Grizz wrote:Well, I declare. I love the ruger safety, it's genious. H&R has the same setup now. I can't see any reason not to have this.

But, if I had a collectible ruger I wouldn't want to alter it either. Mine are just boring old blue collar wheel guns with hammer block safeties.
I agree with Grizz. If your pistol is a "collectable", then don't convert it. If yours isn't then I would send it back for the conversion.
My BH .45 Colt isn't (1980). I really like having that 6th shot. A few yrs. ago I (myself) did an action job on it that included installing a Brownells freespin pawl. I like that just fine too. I set my trigger pull at 3.5 lbs & timed the bolt.

IMHO it is a safer pistol & smoother to boot!

By the way, I just pulled it out of it's scabbard and it still has the four clicks. See for yourself the next time you handle one with the safety system. Any Ruger BH I aquire that doesn't have it will be on it's way to Ruger for one.

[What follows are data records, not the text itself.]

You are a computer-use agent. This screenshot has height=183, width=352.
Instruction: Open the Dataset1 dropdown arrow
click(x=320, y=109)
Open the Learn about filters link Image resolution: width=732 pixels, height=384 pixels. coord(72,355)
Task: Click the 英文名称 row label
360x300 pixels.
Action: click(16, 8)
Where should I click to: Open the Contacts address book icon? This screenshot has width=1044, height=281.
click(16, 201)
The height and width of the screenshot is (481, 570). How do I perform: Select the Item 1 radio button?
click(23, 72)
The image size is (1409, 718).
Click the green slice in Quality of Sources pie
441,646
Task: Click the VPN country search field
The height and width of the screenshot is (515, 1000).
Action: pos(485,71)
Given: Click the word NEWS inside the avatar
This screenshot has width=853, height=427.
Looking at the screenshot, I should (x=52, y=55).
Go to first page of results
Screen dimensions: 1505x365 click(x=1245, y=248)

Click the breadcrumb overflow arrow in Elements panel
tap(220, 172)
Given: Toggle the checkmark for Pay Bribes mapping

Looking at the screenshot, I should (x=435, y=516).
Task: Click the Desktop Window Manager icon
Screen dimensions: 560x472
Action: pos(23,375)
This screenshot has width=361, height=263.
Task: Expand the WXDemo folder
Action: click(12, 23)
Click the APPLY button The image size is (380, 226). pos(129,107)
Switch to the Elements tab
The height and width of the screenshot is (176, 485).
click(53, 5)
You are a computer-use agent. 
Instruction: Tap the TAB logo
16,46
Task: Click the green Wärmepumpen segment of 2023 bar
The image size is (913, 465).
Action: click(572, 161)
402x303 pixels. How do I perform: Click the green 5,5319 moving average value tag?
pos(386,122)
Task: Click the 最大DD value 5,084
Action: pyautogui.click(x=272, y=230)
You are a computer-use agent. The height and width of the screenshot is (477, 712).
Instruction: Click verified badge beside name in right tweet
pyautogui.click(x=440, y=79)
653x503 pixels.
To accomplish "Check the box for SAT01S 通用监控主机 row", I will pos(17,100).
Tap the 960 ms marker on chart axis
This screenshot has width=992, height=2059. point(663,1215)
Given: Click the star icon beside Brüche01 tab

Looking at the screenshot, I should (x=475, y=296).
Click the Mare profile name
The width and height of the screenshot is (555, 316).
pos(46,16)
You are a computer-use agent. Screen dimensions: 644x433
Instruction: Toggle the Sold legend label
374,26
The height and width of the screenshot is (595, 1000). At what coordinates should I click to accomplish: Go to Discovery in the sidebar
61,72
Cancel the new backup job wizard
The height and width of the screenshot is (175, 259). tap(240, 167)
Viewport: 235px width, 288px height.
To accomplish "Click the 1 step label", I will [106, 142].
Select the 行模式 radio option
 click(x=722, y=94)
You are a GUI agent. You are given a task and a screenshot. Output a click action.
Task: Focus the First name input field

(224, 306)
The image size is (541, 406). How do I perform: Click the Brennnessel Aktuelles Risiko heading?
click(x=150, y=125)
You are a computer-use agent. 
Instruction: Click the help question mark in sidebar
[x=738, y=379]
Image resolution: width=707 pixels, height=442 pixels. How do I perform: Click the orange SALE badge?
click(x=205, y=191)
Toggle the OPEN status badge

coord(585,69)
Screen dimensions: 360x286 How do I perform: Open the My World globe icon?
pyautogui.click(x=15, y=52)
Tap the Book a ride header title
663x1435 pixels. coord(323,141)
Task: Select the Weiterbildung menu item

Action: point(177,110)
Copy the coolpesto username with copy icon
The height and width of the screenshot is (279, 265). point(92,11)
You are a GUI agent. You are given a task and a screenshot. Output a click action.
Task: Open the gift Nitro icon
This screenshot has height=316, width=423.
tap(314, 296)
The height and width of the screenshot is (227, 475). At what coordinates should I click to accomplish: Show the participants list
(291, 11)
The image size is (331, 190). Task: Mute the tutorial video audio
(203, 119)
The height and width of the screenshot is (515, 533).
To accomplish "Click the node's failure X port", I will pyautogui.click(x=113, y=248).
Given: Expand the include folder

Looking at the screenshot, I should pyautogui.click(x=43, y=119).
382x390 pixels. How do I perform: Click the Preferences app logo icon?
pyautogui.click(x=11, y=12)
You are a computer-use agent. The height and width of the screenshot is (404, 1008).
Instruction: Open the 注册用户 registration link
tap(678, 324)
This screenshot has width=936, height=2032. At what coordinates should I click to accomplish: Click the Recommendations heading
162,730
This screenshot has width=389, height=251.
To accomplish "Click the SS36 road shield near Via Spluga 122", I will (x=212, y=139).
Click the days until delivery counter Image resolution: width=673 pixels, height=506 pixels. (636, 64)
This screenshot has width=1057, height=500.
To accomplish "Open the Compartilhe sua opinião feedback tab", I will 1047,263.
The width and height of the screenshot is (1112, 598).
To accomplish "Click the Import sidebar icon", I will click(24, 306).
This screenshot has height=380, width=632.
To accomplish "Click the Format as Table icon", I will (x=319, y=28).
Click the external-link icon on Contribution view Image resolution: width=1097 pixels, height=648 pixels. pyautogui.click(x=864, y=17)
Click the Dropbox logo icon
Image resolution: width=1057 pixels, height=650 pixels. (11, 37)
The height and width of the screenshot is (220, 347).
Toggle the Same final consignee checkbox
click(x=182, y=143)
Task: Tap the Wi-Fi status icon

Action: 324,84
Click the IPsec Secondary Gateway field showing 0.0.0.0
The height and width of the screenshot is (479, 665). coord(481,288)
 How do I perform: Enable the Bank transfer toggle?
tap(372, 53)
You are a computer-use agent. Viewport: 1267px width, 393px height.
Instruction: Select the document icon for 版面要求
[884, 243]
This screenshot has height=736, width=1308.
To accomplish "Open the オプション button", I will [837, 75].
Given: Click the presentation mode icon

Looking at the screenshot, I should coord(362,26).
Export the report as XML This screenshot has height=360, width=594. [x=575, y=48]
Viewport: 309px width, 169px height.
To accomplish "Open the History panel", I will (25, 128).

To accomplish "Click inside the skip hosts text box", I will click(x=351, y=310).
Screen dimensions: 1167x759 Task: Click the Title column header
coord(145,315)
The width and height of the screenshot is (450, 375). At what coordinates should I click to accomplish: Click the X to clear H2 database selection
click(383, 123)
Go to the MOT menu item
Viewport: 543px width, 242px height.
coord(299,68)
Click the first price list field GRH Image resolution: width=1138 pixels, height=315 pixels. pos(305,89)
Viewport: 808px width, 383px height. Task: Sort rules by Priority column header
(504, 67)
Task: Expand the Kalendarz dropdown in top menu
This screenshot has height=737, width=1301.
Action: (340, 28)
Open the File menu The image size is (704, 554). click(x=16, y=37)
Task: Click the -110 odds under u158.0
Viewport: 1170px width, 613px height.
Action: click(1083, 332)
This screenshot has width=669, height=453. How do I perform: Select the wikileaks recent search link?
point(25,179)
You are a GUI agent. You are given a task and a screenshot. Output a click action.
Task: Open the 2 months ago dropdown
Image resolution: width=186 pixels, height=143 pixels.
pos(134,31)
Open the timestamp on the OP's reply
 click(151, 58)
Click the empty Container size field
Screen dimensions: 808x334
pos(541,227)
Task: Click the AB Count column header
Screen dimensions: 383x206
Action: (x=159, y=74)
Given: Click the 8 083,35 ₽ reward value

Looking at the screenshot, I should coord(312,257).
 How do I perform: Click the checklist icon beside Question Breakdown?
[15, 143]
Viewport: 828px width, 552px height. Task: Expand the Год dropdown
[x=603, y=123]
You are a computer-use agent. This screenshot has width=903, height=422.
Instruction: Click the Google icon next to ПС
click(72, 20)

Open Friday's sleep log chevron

Do a poor-mans trigger job. Also, remove the grips & carefully lift off one leg of the trigger spring. That will double the life of the spring & halve the pressure on the trigger & hammer. Again, see for youself.
The hammer is easier to cock, the trigger is easier to squeeze.

Since this is the gun that I carry in the field, it is dutied to protect me from bad animals. Can't think of a better combo that is this affordable.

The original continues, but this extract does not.